関係の検討会等(地域医療構想に関するワーキンググループ、医師需給分科会、医師の働き方改革の推進に関する検討会など)の議論経過も睨みつつ、地域で関係者が膝を突き合わせて本音で議論することが求められるでしょう。

病床機能報告制度、定量的基準設定などの工夫を行ってはどうか

また研修会では、▼地域医療構想の実現▼医師の働き方改革▼2020年度予算案―について厚労省担当者から自治体関係者や地域医療構想アドバイザーに詳細な説明が行われました。例えば、地域医療構想については、鈴木地域医療計画課長が説明したように、「診療実績データに基づき、『急性期医療の実績が特に少ない』あるいは『類似の急性期機能を持つ病院が近接している』ような公立・公的等病院(当初424施設 → 精査の結果、約440施設に)について再編統合・機能転換を再検証するよう求めている」ことや、「国が再編統合・機能転換に関する財政的・技術的支援を直接行う重点支援区域を3県・5地域選定した」ことなどを詳説しています。

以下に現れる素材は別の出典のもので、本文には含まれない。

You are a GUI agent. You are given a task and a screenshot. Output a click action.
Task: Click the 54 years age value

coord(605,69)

この点に関連して、厚労省担当者と出席者との間で「再検証の進め方」に関する確認をはじめとする質疑が行われました。その中で、八幡平市病院事業管理者で岩手県立病院名誉院長でもある望月泉氏(日本病院会・岩手県支部長、100超のがん診療連携拠点病院等が集い、がん診療の質向上を目指す「CQI研究会」代表世話人なども務める)は、「地方の『地域に1か所しかない』ような小規模公立・公的等病院では、いわゆる軽症急性期(sub acute)を中心とする広範な機能を担っており、『急性期』として病床機能報告を行うことが多い。しかし病床機能報告では、高度急性期・急性期・回復期・慢性期の各機能について定量的な基準はなく、報告で悩むことも多い。急性期の中で、軽症急性期を独自に分けて報告を求めている自治体もあり、病床機能報告制度について何らかの工夫を考えるべきではないか」と提案。厚労省医政局地域医療計画課の担当者も「今後、例えば『回復期とは何か』を議論し、整理を試みたい」との考えを示しています。

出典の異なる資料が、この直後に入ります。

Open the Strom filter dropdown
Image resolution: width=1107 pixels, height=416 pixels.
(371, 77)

診療実績の極めて乏しい公立・公的等医療機関について、再編統合・機能転換の再検証が求められる背景には、「地域医療構想で規定された機能別ベッド数」と「病床機能報告による機能別ベッド数」との間に極めて大きな乖離がある(もちろん考え方が異なるので同一にはなり得ない)という点があります。しかし、そこには「定量的基準がないため、どの機能として報告すれば良いか分からない。回復期には回復期リハビリ病棟のイメージがあるので、とりあえず急性期として報告しておこう」などと考える医療機関も少なくないことから、望月氏は「より報告しやすくなるよう、基準の解釈などをより明確にする」などの工夫を求めるものです。一部については「機能」と「入院基本料・特定入院料」との紐づけが一定程度行われており、さらなる精緻化が検討される可能性もありそうです。

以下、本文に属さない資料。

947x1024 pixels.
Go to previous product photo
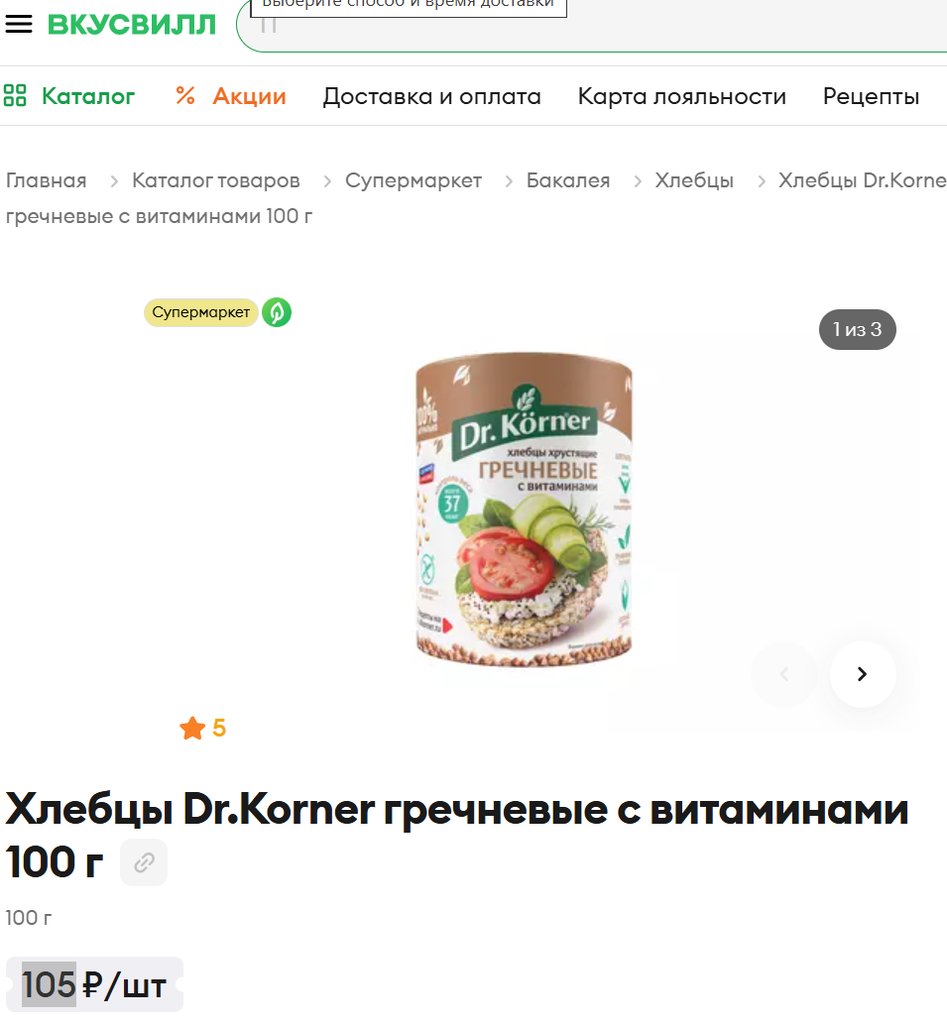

なお、医師の働き方改革を進める大前提として、労務管理の徹底(勤怠管理や36協定の締結など)があります。この点について社会医療法人財団董仙会恵寿総合病院理事長の神野正博氏(全日本病院協会副会長)は「36協定の締結について労働基準監督署から『時間外同労の上限は720時間である』と指導を受けたが、おかしいのではないか」と質問。これに対し、厚労省担当者は「現在、医師については時間外労働の上限は法定されておらず、これを2024年4月から原則として960時間に定めるものである。誤った措置を行わないよう、労働基準監督署に指導等を行っている」旨の答弁が行われています。

36協定を結ばなければ、法律上は一切の時間外労働をさせることはできません。しかし、少なくない医療機関ではこの36協定すら結んでおらず、2024年4月に向けて「まず第一歩として、36協定を労働者代表や労働組合と結ぶところから始める」(前提として勤怠管理の徹底も必要である)ことが重要です。労働基準監督署にも、制度の正しい理解と、併せて医療現場のおかれている難しい状況の把握が求められます。